Arrivo al teatro Manzoni in anticipo e mi accorgo subito di una cosa, tra il pubblico eterogeneo (non poteva che essere così data la statura del personaggio) scorgo più trentenni che cinquantenni, meglio così mi dico. Il mio posto in galleria è scomodo e inoltre scopro che c'è il divieto di fare foto (come vedete non è servito).

Buio in sala, parte l'attacco liturgico di "Privilege" ed ecco che la scarna figura di Patti avanza sul palco afferra il microfono e getta il cappello come a dimostrare chi è ancora la sacerdotessa del punk che infiammava le platee degli anni settanta. E da quel periodo spuntano i suoi fedeli angeli custodi: Lenny Kaye alla chitarra e Jay Dee Daugherty alla batteria. Completano l'organico Oliver Ray alla chitarra ritmica e Tony Shanahan al basso.
Passano davanti ai nostri occhi come affreschi non toccati dal tempo la danza reggae di "Redondo Beach", il lamento di "Pissing in a River", l'ipnotica "Ghostdance"; tra i nuovi pezzi si segnalano la robusta "Cash" e "Mother Rose" che Patti ha dedicato a sua madre Beverly ed è proprio il suo fantasma che appare nello schermo dietro la band, primo di una serie che comprende anche Gandhi e Toro Seduto.

Mentre mi lascio coinvolgere dal clima sempre più surriscaldato la poetessa inizia a parlare; ci ricorda che è venuta qui in questa città esattamente 25 anni fa nel 1979 poco prima del suo ritiro dalle scene e del fatto che non dobbiamo perdere la speranza nel cambiamento. Questo in me sembra sortire l'effetto opposto, è come se una sorta di illusione fosse scivolata via dai jeans strappati di Patti e mi ricordasse che questo è il Manzoni non il CBGB che questa è Bologna, non New York (anche se ormai più inquinata della grande mela) e che cantare "People Have The Power" in un mondo in cui la maggior parte delle persone sta perdendo i propri diritti è un controsenso.
A togliermi da questo stato mentale arriva un'addetta del teatro la quale ci informa che noi della galleria possiamo occupare i posti liberi della platea.
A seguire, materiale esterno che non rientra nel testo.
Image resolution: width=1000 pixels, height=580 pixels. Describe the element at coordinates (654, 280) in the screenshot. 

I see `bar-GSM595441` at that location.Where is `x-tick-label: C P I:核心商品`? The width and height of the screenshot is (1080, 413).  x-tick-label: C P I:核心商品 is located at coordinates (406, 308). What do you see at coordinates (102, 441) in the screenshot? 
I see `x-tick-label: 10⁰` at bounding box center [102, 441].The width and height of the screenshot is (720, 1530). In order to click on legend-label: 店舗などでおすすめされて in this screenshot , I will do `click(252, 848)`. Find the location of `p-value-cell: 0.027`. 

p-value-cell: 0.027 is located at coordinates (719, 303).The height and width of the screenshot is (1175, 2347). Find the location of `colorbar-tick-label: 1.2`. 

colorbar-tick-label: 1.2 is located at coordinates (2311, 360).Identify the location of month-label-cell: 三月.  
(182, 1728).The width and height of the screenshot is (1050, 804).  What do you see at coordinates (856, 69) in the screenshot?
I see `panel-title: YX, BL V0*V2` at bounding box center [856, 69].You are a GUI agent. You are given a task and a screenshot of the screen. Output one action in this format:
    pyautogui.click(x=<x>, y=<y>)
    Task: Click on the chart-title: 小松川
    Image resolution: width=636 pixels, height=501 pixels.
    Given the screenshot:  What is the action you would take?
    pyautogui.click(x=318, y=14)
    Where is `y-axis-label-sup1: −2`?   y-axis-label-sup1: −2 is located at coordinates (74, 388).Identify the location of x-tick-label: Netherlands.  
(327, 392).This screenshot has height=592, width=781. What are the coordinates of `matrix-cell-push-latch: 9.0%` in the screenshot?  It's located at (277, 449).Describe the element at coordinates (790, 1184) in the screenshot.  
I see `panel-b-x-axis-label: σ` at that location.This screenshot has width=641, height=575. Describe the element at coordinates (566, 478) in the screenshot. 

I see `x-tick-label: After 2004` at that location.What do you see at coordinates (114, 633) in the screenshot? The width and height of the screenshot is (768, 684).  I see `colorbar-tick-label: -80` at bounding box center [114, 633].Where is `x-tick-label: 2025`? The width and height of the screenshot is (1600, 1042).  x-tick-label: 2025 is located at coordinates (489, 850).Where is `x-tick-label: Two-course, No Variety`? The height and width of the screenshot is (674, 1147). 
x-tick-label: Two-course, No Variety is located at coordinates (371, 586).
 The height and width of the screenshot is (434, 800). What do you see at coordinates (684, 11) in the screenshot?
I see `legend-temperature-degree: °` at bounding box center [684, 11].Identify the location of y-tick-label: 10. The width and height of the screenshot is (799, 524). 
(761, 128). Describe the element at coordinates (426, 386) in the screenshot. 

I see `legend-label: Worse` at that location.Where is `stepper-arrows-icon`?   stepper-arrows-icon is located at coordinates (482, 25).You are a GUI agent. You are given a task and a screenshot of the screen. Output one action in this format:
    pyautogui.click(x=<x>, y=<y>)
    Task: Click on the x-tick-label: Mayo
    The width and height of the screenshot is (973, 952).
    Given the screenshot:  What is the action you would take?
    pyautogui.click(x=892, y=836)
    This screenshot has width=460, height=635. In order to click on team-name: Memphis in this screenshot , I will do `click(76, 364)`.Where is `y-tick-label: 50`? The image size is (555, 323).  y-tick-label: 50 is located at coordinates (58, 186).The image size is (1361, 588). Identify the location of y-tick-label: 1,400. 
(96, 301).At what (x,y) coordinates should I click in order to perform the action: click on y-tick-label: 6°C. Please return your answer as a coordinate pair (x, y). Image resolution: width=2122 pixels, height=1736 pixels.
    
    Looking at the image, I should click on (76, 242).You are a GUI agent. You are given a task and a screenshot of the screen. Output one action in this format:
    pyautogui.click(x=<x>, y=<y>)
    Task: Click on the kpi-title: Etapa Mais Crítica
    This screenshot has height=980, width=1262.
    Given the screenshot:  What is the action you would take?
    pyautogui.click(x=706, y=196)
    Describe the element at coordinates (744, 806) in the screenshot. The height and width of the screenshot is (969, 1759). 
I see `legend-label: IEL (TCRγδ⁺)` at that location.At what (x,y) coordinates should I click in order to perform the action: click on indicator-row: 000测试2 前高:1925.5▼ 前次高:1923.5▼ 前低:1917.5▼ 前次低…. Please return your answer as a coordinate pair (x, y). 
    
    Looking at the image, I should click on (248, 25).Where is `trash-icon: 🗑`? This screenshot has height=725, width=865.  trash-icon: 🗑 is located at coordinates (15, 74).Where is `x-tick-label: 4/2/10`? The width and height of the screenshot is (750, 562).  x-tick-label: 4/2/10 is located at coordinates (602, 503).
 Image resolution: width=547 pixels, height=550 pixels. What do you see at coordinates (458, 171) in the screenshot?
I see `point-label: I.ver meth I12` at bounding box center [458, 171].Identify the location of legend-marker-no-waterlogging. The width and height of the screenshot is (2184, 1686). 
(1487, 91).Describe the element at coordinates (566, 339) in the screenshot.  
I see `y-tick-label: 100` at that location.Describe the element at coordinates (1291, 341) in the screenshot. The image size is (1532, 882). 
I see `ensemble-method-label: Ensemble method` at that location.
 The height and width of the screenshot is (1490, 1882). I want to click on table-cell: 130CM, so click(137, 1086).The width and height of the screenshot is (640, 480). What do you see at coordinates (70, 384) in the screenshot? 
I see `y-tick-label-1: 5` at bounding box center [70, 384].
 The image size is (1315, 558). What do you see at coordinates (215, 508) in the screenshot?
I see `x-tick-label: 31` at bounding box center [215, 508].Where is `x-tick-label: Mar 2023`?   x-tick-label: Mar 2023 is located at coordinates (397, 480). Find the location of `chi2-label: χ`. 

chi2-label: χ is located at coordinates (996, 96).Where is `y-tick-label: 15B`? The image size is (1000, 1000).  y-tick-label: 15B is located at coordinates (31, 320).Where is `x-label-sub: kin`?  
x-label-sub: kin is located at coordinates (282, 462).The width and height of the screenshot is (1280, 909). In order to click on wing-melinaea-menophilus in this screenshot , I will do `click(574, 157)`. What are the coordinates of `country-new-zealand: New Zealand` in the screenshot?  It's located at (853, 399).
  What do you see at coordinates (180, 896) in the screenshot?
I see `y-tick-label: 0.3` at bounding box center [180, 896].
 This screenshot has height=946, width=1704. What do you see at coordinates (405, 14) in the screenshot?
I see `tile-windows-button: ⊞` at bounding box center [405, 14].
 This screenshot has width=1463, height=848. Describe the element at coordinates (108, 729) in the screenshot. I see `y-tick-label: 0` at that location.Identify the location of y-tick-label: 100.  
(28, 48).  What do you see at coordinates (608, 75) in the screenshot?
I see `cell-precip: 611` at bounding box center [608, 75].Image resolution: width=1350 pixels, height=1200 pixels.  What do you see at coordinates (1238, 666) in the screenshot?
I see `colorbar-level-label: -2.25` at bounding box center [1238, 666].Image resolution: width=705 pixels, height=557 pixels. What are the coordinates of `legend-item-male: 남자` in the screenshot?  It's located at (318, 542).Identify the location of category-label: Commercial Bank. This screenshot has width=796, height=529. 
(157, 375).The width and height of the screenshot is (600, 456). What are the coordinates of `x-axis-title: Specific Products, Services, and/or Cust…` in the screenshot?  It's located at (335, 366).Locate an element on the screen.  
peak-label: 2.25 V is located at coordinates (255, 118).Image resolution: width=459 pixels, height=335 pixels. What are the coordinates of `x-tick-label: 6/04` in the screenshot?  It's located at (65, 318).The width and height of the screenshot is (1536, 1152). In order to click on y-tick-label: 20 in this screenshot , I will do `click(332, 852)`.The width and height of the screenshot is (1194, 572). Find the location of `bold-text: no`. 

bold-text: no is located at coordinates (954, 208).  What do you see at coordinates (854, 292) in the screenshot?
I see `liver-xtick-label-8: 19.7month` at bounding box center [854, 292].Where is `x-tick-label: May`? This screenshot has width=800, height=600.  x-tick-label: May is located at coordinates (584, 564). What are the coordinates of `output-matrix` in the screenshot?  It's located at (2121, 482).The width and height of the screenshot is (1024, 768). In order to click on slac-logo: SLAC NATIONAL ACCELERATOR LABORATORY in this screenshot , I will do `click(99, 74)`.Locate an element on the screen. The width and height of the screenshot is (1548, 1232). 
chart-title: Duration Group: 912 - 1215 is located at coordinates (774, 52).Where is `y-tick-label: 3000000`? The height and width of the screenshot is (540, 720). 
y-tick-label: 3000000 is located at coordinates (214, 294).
Non sono ancora convinto a scendere ma proprio in quel momento Patti sta letteralmente ballando a piedi nudi sulle note di "Dancing Barefoot", intanto alcune persone hanno lasciato il loro posto a sedere per accostarsi al bordo del palco. Mi avvicino timidamente anch'io e qualcosa in me si ridesta, lo vedo riflesso negli occhi accesi delle ventenni che stasera hanno deciso di essere qui piuttosto che seguire i vuoti personaggi di MTV.

Il finale è da fuochi d'artificio, da "Because the Night" si finisce in "Gloria", sei lettere scandite con tutto l'orgoglio e la dignità possibile che mi fanno credere che stasera c'è ancora la magia del 1979 sperando che il futuro non ci riservi 1984.